Consider how it was rushed through the Court in a truly high-handed and appalling manner. Consider that it represents serious overreach, since the case brought had little to do with the ruling. Now consider the political context. We have Obama's election in 2008, showing massive discontent with the corporate republic of the post-Reagan era. Granted, Obama has in fact been a lot less progressive than the expectations he raised, but those expectations were real nonetheless.
We have disaffection and the beginning of an insurgency on the left. We have disaffection and an insurgency on the right in the form of the tea party movement -- which despite its right-wing tinge is anti-corporate and anti-establishment. In NY 23, this insurgency succeeded in throwing an election in a securely Republican district to the Democratic candidate. In Massachusetts, it succeeded in defeating a corporatist, machine Democrat in a securely Democratic state, with a not-very-corporatist Republican candidate. From all sides, the corporate republic is under siege. The Court's majority, doing the bidding of its corporate masters, has now brought out the big guns in a desperate attempt to stave off disaster.
Can it work? I'd say probably not. Over the next two elections we will see a sharp turn to the left on Obama's part, responding to the insurgency; we will see damage done to the Republican party by the tea-party movement, which rejects the party's real agenda while adopting a few of its red-meat political issues; we will see corporatists in both parties under attack and in very difficult positions.
Much has been made by commentators about the advantage this ruling will give to Republicans. But that's not consistently true, nor is it the real point I think. It's intended to give an advantage to corporatists, and because it is a radical and desperate move, it would not have been done except that corporatists are under threat by populist forces within both parties. This move is meant to shore up conservative Democrats as much as Republicans. But I don't think it can succeed.
For one thing, there's a point of diminishing returns in the influence of money on elections. Political history shows us many examples of a candidate with less funding winning an election. The main thing that corporate money does is to raise the amount of money that candidates must have in order to have any chance to win elections, and this has in the past given corporate donors veto power; it has never permitted them to simply decide elections, however, and this ruling won't either.

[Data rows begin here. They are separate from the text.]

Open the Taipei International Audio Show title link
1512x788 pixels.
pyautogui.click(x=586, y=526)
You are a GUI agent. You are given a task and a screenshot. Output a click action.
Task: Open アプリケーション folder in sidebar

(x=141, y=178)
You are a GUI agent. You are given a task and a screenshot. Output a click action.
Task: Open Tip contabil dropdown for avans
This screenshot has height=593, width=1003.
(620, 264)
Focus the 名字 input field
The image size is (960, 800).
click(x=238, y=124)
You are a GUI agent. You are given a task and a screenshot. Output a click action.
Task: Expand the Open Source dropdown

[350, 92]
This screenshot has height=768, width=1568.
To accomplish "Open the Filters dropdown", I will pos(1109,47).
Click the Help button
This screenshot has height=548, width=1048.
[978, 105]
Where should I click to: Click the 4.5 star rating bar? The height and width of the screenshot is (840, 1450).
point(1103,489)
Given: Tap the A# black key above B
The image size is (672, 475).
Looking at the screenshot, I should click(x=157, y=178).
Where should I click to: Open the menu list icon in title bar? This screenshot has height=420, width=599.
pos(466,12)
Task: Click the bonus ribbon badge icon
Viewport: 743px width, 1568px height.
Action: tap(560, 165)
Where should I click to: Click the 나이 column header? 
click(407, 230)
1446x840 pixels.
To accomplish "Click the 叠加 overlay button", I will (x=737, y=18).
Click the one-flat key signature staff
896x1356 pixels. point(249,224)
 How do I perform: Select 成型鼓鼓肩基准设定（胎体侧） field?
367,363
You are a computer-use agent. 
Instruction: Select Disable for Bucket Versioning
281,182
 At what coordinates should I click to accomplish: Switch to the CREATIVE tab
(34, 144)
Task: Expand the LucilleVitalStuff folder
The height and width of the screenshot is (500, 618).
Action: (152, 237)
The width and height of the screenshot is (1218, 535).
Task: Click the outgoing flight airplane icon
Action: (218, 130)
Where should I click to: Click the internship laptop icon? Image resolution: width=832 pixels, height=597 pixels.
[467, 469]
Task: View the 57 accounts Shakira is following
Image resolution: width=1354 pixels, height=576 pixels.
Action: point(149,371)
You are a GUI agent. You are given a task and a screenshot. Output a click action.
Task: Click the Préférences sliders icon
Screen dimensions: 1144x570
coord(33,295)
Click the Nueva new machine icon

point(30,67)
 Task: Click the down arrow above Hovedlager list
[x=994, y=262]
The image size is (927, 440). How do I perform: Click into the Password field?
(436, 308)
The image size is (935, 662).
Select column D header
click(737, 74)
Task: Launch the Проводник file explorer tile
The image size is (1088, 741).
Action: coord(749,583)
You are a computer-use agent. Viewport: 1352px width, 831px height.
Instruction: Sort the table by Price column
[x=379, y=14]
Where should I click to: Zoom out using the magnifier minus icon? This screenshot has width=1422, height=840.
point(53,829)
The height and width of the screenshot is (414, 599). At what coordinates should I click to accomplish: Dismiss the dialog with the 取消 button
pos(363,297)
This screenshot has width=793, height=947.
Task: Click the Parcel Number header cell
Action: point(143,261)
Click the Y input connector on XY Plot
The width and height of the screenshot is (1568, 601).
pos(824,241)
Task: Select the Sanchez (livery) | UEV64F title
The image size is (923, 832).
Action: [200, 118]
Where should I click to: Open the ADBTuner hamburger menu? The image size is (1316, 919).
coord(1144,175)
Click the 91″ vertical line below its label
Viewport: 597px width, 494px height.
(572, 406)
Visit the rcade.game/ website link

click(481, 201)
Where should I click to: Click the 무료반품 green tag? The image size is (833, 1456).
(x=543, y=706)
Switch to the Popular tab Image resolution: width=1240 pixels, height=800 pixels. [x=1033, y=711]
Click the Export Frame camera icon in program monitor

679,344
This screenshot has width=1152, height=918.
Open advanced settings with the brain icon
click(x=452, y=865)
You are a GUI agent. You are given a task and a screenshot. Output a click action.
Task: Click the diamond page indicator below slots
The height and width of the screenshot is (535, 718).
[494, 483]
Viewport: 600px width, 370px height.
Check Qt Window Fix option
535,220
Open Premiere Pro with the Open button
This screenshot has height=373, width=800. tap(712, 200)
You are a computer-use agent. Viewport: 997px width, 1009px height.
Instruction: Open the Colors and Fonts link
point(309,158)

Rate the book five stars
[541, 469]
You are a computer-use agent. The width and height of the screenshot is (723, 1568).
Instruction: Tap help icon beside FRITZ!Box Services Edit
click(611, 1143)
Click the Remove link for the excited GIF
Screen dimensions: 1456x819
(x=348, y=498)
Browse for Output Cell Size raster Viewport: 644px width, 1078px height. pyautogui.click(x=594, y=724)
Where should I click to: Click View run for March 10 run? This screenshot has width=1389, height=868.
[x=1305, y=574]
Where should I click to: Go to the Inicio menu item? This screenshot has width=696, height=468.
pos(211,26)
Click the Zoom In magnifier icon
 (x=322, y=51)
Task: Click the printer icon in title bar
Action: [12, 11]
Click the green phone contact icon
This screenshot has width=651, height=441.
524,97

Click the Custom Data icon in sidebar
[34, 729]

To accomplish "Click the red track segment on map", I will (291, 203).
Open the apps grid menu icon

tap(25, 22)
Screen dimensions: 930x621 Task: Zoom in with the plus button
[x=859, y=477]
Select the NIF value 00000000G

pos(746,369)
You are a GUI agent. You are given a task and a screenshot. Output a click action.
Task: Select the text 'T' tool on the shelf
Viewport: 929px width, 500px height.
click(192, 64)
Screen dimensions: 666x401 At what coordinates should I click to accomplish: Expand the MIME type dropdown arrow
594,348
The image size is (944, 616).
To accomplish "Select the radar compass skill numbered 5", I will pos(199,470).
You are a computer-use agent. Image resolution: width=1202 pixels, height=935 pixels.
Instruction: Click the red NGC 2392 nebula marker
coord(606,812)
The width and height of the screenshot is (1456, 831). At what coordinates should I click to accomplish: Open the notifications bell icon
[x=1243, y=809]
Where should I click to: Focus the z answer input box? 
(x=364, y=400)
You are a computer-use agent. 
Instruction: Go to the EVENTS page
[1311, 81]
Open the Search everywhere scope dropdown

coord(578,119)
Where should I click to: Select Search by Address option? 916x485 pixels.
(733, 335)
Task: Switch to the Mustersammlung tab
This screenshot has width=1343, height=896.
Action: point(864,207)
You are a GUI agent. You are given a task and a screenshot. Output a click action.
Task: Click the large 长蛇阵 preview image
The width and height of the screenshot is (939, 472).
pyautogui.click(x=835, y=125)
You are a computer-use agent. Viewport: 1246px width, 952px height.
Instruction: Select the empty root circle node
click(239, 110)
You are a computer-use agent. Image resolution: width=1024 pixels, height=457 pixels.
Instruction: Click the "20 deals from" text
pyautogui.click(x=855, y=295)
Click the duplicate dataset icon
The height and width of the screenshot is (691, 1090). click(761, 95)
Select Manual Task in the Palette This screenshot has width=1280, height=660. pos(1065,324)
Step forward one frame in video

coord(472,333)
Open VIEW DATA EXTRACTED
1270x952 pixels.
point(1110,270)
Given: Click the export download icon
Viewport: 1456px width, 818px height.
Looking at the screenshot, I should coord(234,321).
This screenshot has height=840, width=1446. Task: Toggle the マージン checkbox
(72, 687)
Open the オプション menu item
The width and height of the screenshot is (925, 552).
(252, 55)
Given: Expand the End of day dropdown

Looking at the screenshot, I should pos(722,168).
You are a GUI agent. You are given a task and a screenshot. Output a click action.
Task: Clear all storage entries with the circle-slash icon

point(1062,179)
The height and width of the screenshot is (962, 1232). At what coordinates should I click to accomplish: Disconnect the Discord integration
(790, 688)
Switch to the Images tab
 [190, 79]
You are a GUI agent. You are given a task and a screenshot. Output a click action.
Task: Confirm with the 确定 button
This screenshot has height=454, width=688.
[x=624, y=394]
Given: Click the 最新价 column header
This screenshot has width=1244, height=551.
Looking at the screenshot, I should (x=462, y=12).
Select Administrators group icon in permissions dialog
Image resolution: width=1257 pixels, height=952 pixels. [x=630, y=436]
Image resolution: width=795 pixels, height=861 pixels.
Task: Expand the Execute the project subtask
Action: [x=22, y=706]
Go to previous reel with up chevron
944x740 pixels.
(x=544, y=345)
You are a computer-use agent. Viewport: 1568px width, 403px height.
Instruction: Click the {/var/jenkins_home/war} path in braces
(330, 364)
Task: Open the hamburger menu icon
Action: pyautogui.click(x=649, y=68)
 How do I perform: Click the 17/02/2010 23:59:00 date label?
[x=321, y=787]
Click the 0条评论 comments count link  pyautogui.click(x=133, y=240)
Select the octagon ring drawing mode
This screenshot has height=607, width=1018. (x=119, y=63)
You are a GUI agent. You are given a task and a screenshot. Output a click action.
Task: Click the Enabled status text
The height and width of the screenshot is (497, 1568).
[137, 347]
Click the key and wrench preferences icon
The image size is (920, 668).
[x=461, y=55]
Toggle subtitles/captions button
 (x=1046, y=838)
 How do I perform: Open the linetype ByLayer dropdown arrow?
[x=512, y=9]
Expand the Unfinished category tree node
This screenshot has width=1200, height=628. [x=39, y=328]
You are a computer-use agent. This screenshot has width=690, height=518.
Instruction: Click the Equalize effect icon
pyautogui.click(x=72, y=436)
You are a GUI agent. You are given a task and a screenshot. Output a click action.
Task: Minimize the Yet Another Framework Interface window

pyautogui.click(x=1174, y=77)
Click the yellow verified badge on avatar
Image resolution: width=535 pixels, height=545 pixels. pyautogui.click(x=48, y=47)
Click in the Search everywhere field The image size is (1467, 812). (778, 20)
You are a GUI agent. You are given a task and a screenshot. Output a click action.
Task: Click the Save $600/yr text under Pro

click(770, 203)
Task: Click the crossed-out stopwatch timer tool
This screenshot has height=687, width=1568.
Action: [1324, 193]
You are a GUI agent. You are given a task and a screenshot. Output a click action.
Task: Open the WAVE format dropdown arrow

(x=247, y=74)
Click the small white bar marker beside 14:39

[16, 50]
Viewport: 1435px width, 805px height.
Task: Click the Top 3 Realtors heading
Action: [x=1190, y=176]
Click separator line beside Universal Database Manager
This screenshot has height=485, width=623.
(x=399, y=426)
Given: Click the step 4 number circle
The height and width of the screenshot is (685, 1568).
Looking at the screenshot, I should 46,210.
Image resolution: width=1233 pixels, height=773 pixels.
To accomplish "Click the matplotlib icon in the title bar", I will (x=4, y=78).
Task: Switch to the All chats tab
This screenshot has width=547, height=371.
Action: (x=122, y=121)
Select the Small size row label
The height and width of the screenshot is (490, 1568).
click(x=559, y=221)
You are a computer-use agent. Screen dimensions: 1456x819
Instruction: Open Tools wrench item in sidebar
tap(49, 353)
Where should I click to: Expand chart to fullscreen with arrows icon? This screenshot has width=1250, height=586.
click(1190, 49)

One other reason the Obama election put a fright into the corporate elite is that he found another effective source of campaign funding. If other politicians manage to do the same thing, appealing to small donors in large numbers via the Internet, the corporate veto power will be undercut. Since the main effect of corporate financing on elections was always that veto, a flood of extra corporate money as permitted by this ruling will not have the power to completely fix the electoral outcome, and is a desperate attempt to shore up a crumbling dike.
The main effect of this ruling will be to piss people off, and to galvanize anti-corporatists both left- and right-wing. It is likely to accelerate the very trends that it was intended to combat. In that respect, the comparison to the Scott v. Sanford decision is apt, as that decision galvanized and outraged abolitionists in a comparable fashion.
As for the decision itself, it can be reversed if one conservative Supreme Court justice should retire or expire while Obama is in the White House."